So soll OxygenOS nicht nur als eigene Marke weiter bestehen, sondern angeblich auch ein "leichteres Nutzererlebnis" bieten, das "näher an Stock-Android" orientiert sein wird, um weltweit - also vor allem außerhalb Chinas - Verwendet zu werden. Mit OxygenOS 13 wolle man daher ein Erlebnis liefern, das die langjährigen Nutzer weiter mit bekannten Funktionen und Eindrücken zufriedenstellt, also unter anderem eine performante und einfache Bedienung.

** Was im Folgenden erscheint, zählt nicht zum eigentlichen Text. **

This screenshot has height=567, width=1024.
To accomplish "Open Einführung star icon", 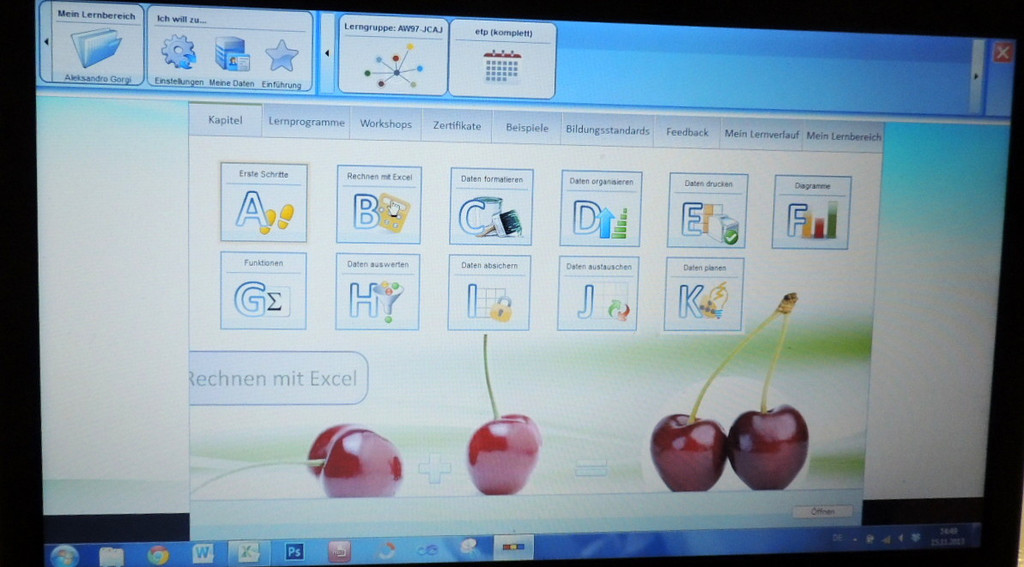I will click(282, 55).
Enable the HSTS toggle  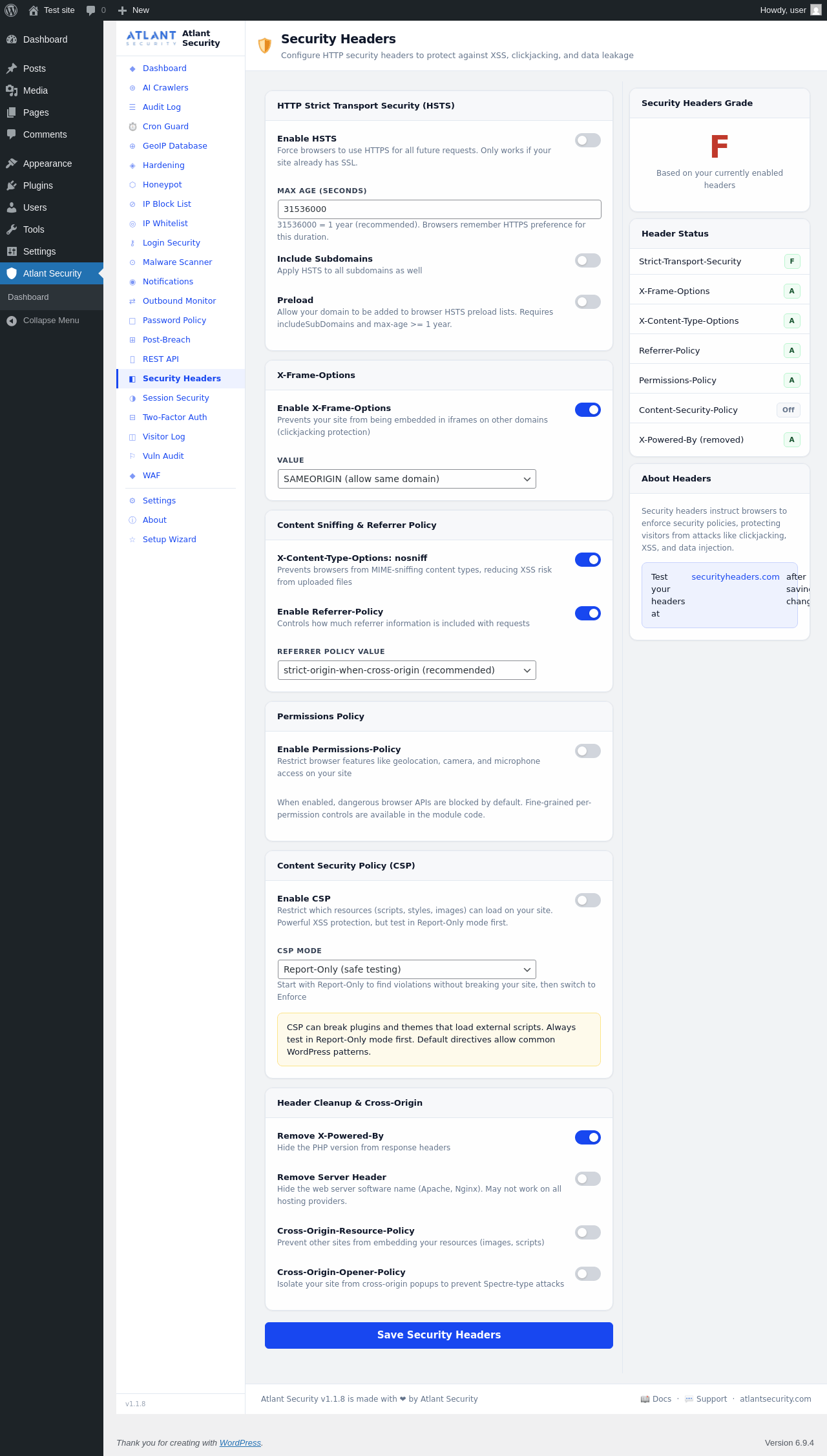click(x=588, y=140)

Auch das Design und die exklusiven Anpassungsmöglichkeiten bleiben dabei angeblich erhalten, so Pete Lau, Mitgründer und CEO von OnePlus, der mittlerweile für Oppo tätig ist. Zuvor hatte OnePlus eine vollständige Zusammenlegung der beiden Android-Varianten verkündet, nachdem Oppo und OnePlus intern ebenfalls zunehmend verschmolzen sind. War OnePlus zuvor zwar Teil des gleichen Konzerns, agierte die Marke bis dahin noch praktisch vollkommen eigenständig. Mittlerweile ist das Unternehmen aber in Oppo aufgegangen, auch was Entwicklung und Produktion von neuen Geräten angeht.